WHAT IS EXPECTED: Give back only the lines in the records below from the one with "[button] (637, 18)" to the one with "[opens in a new window] (353, 941)", both inclusive, word for word.

STORED DATA:

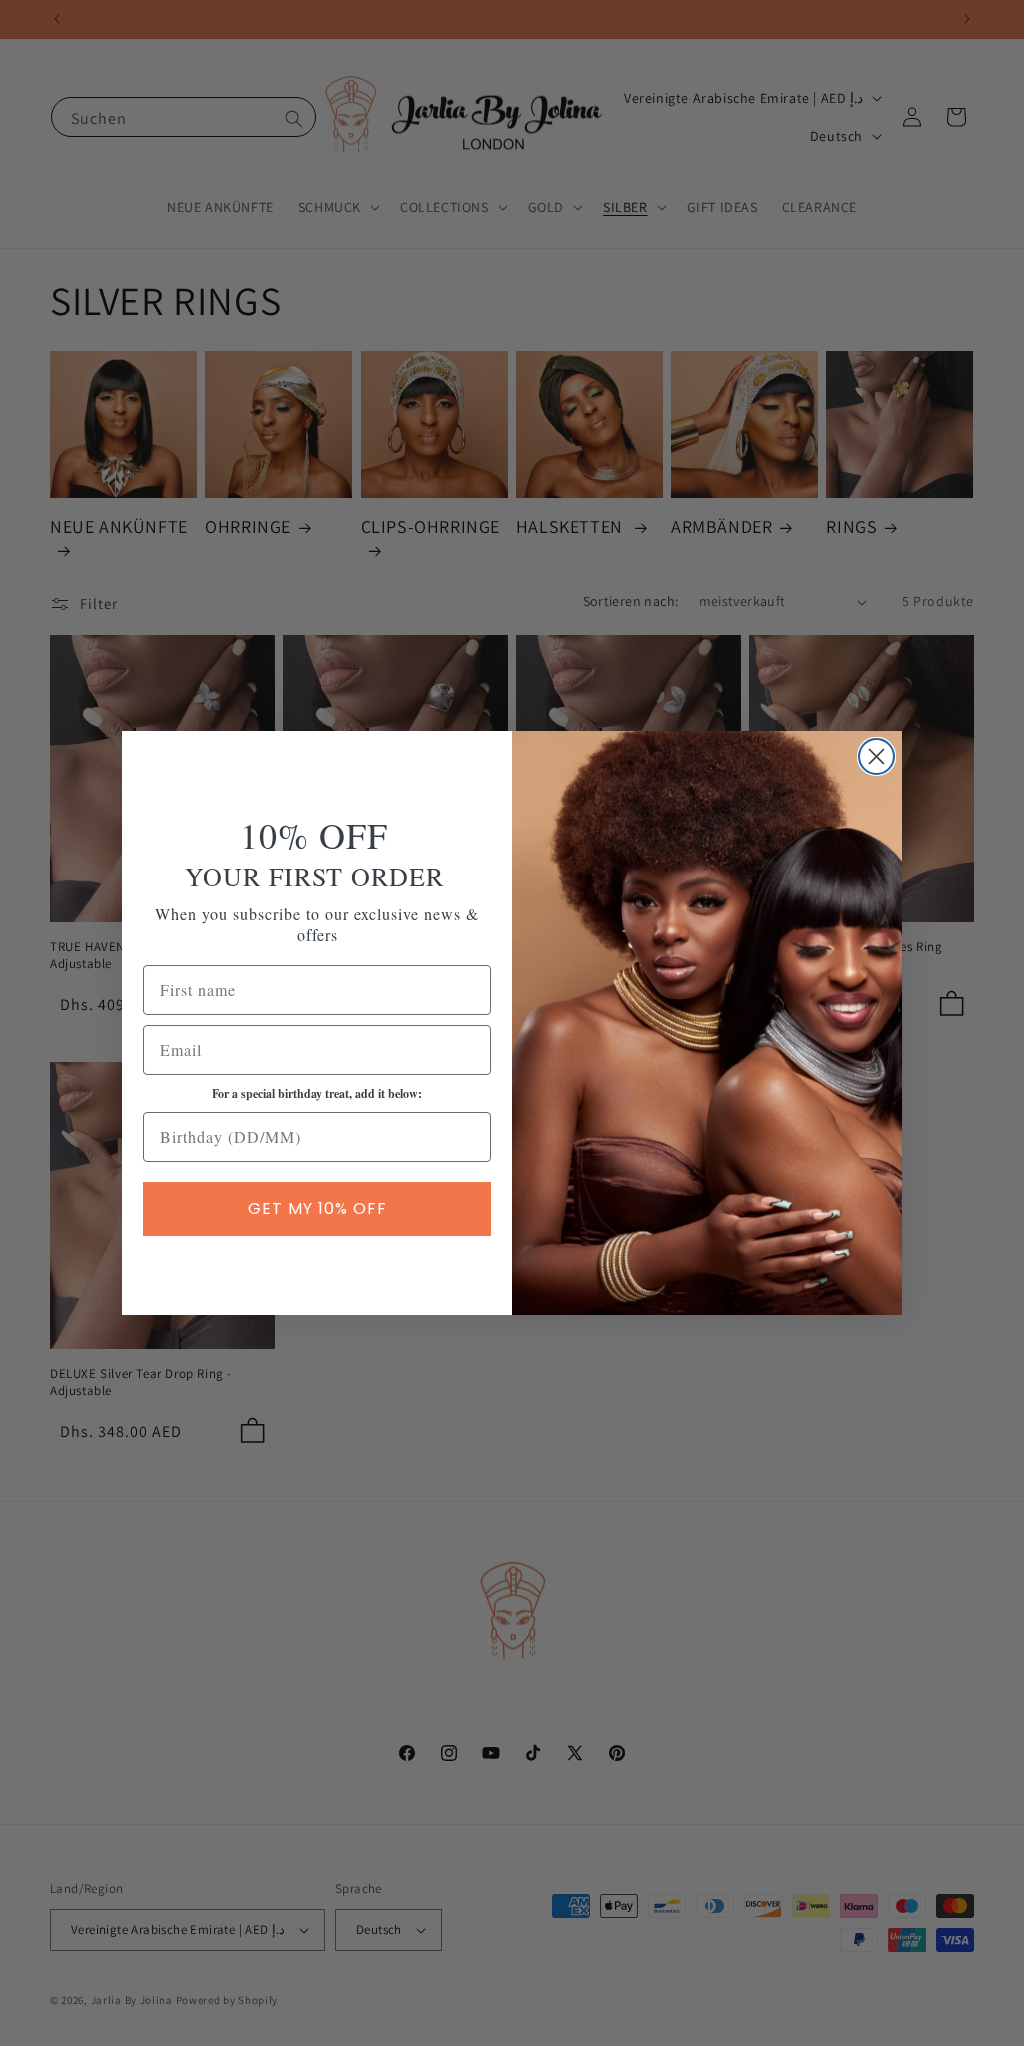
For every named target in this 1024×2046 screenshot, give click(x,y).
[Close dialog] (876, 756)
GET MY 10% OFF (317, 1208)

...

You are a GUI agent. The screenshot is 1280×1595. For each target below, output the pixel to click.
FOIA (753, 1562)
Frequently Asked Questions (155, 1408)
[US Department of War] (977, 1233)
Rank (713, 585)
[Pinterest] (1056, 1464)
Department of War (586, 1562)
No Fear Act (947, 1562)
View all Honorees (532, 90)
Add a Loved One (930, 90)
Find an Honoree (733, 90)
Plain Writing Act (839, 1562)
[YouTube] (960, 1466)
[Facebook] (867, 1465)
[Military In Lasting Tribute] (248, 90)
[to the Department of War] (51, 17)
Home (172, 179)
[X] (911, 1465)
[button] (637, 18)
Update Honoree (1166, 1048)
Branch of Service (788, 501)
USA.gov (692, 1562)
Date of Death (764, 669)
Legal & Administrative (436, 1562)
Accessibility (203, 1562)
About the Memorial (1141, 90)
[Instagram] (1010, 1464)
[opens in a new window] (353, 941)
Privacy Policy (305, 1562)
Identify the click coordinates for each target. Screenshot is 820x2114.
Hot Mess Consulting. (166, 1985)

REPLY TO THE EXERCISE:
[button] (637, 18)
Update Honoree (1166, 1048)
Branch of Service (788, 501)
USA.gov (692, 1562)
Date of Death (764, 669)
Legal & Administrative (436, 1562)
Accessibility (203, 1562)
About the Memorial (1141, 90)
[Instagram] (1010, 1464)
[opens in a new window] (353, 941)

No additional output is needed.